News:

MASM32 SDK Description, downloads and other helpful links
MASM32.com New Forum Link
masmforum WebSite

why is "add" faster than "inc"

Started by thomas_remkus, April 28, 2006, 08:17:49 PM

Previous topic - Next topic

BogdanOntanu

Unfortunately JDoe is right...

This is a mistake made by the new CPU's (P4 and up)
One of the aberations of human technology "evolution"

New less experienced people have come to development team and they simply forgot about the importance of INC and DEC...

ADD and SUB are inheritely more complex operations in hardware than INC/DEC but the new commers forgot about it...
They will rediscover it some day...if ever :D There is a political reason also: the HLL llanguages do much better at using ADD/SUB than INC/DEC ...

Such is life on this planet...

If somebody has a P2/P2/P1/386 INC/DEC will be much faster than ADD/SUB

Ambition is a lame excuse for the ones not brave enough to be lazy.
http://www.oby.ro

Ratch

jdoe,

     ADD EAX,1 uses three times as many bytes as INC EAX.  Ratch

jdoe

Quote from: Ratch on April 29, 2006, 08:42:41 PM
ADD EAX,1 uses three times as many bytes as INC EAX.  Ratch

I won't argue on that because it is an immutable truth. BTW, I've never talk about optimize size which have different purpose than speed.

You definitely want the last word on the subject. Keep searching...


hutch--

Bogdan is correct here, it is simply technology change based on how the hardware is constructed. INC and DEC performed well on most of the older stuff but the PIV is internally different and Intel publish that it is preferred to use ADD SUB instead. From what I can tell later AMD stuff is working much the same way. Now the upshot is if you are still writing code dedicated to older hardware and the speed actually matters, use INC DEC but if you are targetting modern hardware, use ADD SUB as the manufacturer suggests.
Download site for MASM32      New MASM Forum
https://masm32.com          https://masm32.com/board/index.php

EduardoS

Quote from: EduardoS on April 29, 2006, 02:08:26 PM
Quote from: jdoe on April 28, 2006, 09:51:16 PM
Quote from: arafel on April 28, 2006, 08:33:46 PM
(at least for Intel cpus, don't know if there is difference for AMD)

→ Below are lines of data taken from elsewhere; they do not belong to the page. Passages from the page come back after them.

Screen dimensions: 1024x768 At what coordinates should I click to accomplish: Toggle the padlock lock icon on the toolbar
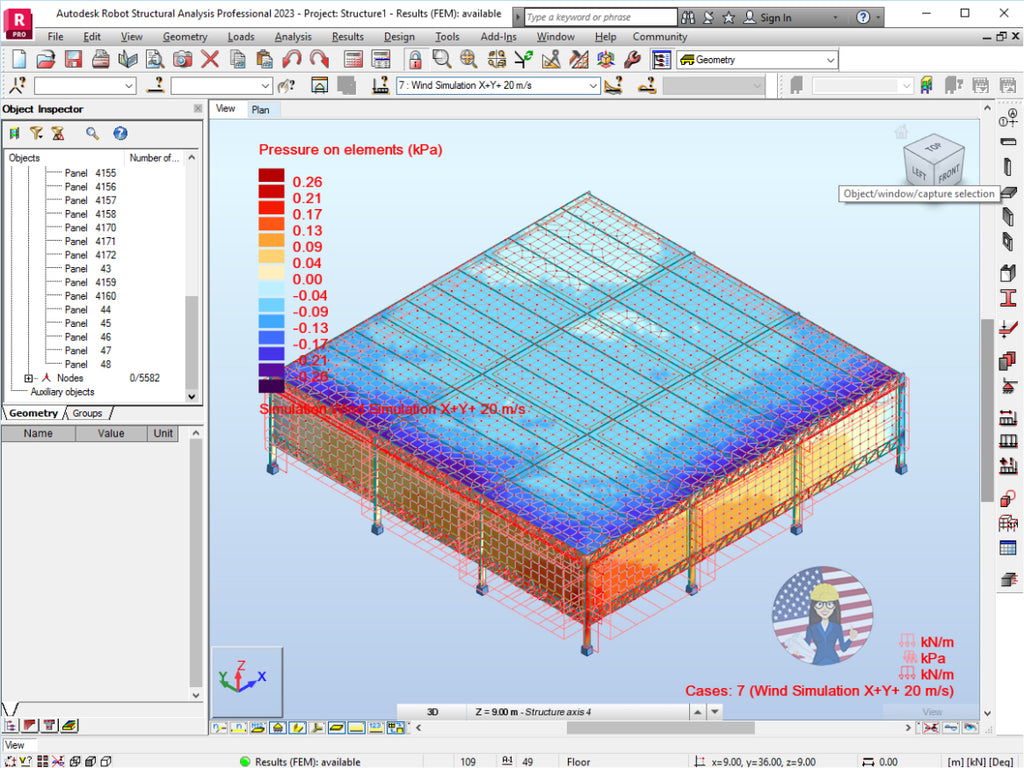416,59
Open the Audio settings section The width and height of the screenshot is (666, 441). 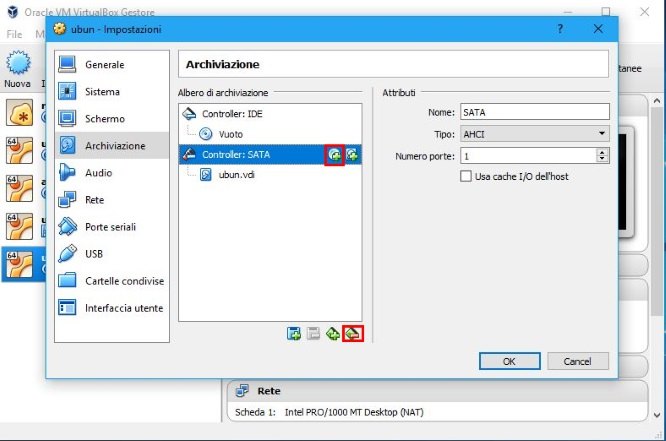click(98, 173)
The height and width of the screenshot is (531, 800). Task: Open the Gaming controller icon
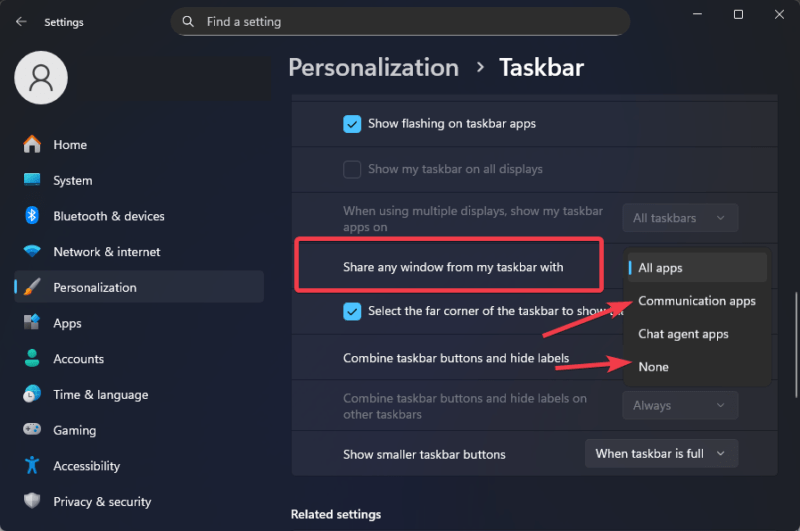click(32, 430)
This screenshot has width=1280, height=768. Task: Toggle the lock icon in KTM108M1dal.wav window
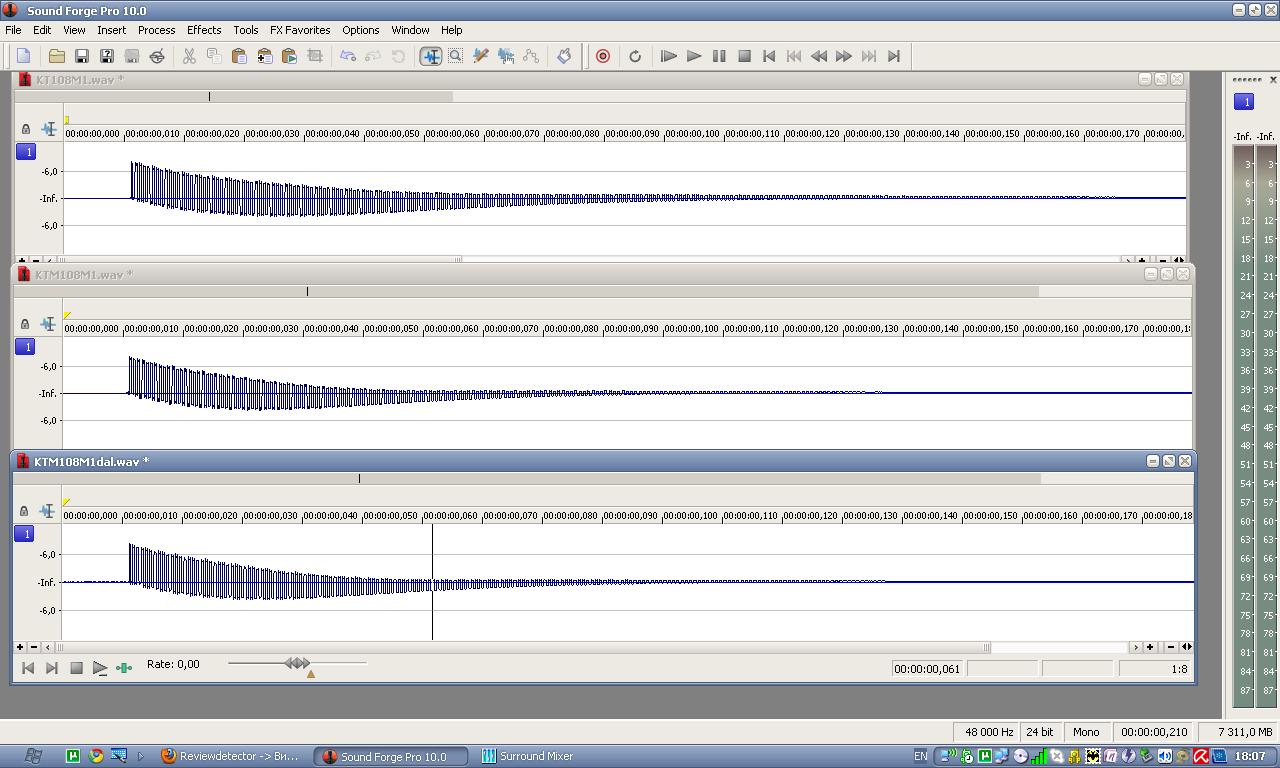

add/sub are faster than inc/dec even on AMD processor.  :thumbu




Maybe under certain conditions, generaly not:

Press any key to start...
add 1 : 1019 clocks
add 2 : 1020 clocks
add 3 : 1020 clocks
add 4 : 1363 clocks
inc 1 : 1020 clocks
inc 2 : 1020 clocks
inc 3 : 1021 clocks
inc 4 : 1361 clocks
add/cmp : 1019 clocks
inc/cmp : 1019 clocks
Press any key to exit...


It was on an Athlon 64... I think AMD don't have anything newer...
AMD kill some instructions on 64bits mode, the inc/dec lose the 1 byte form but still existing on the 2 byte form, so i guess they will suport inc/dec for some time more.

I'm curious to know how this code go on P4.

Mark Jones

Quote from: hutch-- on April 29, 2006, 09:58:46 PM
...but if you are targetting modern hardware, use ADD SUB as the manufacturer suggests.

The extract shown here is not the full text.